5 of 255 comments (clear)

  1. Hosts file by Anonymous Coward · · Score: 4, Funny

    This year I read APK's hosts file.

  2. I read non-fiction mostly ... by CaptainDork · · Score: 4, Interesting

    ... like:

    NONFICTION

    - Neanderthals Rediscovered: How Modern Science Is Rewriting Their Story (Revised and Updated Edition)
    Dimitra Papagianni, Michael A. Morse (recommend)

    - Almost Human: The Astonishing Tale of Homo Naledi and the Discovery That Changed Our Human Story
    Lee Berger, John Hawks (recommend)

    - The Edge of Physics: A Journey to Earth's Extremes to Unlock the Secrets of the Universe
    Anil Ananthaswamy (recommend)

    - Einstein's Dice and Schrödinger's Cat: How Two Great Minds Battled Quantum Randomness to Create a Unified Theory of Physics
    Paul Halpern (recommend)

    - The Quantum Labyrinth: How Richard Feynman and John Wheeler Revolutionized Time and Reality
    Paul Halpern (highly recommend, 2017 publication)

    - The Black Hole War: My Battle with Stephen Hawking to Make the World Safe for Quantum Mechanics
    Leonard Susskind (recommend)

    - Tales of the Quantum: Understanding Physics' Most Fundamental Theory
    Art Hobson (recommend)

    - Quantum Physics: What Everyone Needs to Know®
    Michael G. Raymer (recommend)

    - Just Visiting This Planet: Merlin Answers More Questions About Everything Under the Sun, Moon, and Stars
    Neil De Grasse Tyson, Stephen J. Tyson (recommend)

    - The Sky Is Not the Limit: Adventures of an Urban Astrophysicist
    Neil Degrasse Tyson (recommend)

    - Merlin's Tour of the Universe: A Skywatcher's Guide to Everything from Mars and Quasars to Comets, Planets, Blue Moons, and Werewolves
    Neil De Grasse Tyson (recommend)

    - Origins: Fourteen Billion Years of Cosmic Evolution
    Neil deGrasse Tyson, Donald Goldsmith (recommend)

    - Welcome to the Universe: An Astrophysical Tour
    Neil deGrasse Tyson, Michael A. Strauss, J. Richard Gott (recommend)

    - Death by Black Hole: And Other Cosmic Quandaries
    Neil deGrasse Tyson (recommend)

    - The Muleskinner and the Stars: The Life and Times of Milton La Salle Humason, Astronomer (Springer Biographies)
    Ronald L. Voller ( highly recommended. Humason was an "also mentioned," in a book about Hubble. What a guy! )

    - Astrophysics for People in a Hurry
    Neil de Grasse Tyson (recommend)

    - Seven Brief Lessons on Physics
    Carlo Rovelli (recommend)

    FICTION

    - 1984
    George Orwell (recommend with reluctance. It's the most depressing goddam book I've ever read.)

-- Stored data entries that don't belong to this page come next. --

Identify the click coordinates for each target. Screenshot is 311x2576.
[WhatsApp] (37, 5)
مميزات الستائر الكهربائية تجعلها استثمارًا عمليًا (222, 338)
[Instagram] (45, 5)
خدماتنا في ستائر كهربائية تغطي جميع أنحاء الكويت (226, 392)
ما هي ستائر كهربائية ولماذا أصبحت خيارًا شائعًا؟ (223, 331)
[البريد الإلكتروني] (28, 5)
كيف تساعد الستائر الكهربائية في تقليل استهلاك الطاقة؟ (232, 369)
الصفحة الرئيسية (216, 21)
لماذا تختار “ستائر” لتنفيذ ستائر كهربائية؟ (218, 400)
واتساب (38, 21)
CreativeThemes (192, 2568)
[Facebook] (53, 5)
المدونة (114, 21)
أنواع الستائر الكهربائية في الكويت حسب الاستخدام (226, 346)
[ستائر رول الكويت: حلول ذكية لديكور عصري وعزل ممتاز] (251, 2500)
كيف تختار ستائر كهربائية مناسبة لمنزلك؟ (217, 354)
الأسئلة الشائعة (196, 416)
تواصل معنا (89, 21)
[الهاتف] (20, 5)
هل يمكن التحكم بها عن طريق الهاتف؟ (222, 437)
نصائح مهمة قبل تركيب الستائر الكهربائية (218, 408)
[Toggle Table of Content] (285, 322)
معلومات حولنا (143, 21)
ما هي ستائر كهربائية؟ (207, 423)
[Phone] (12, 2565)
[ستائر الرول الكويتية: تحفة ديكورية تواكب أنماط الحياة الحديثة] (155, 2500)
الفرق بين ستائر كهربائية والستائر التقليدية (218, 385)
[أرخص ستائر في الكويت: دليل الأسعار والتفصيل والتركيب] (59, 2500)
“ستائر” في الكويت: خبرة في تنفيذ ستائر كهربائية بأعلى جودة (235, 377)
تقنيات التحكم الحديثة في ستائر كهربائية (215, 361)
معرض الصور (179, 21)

    - The Caves of Steel (The Robot Series Book 1)
    Isaac Asimov (recommend)

    - Dune
    Frank Herbert (recommend)

    - The Fountainhead
    Ayn Rand (recommend)

    - Best. State. Ever.: A Florida Man Defends His Homeland
    Dave Barry (don't recommend, boring description of Florida tourist locations)

    --
    It little behooves the best of us to comment on the rest of us.
  3. Facebook by 140Mandak262Jamuna · · Score: 4, Funny

    That counts as a book, right? I mean it is called some book... right?

    --
    sed -e 's/Chuck Norris/Rajnikant/g' joke > fact
  4. Inside the AS/400 by ArchieBunker · · Score: 4, Interesting

    A book written by one of the architecture creators. The AS/400 is totally alien compared to the computer architectures we've been using for decades. Definitely worth a read if you're into hardware.

    --
    Only the State obtains its revenue by coercion. - Murray Rothbard
  5. Re: Das Capital by Q-Hack! · · Score: 4, Insightful

    what you recommend then?

    Not the gp, but I will take a stab at it.

    People should absolutely read Karl Marx, but also read opposing views like Milton Friedman or Thomas Sowell. If one just reads Marx, one will remain ignorant of why he was so wrong on economics.

    --
    Some days I get the sinking feeling Orwell was an optimist.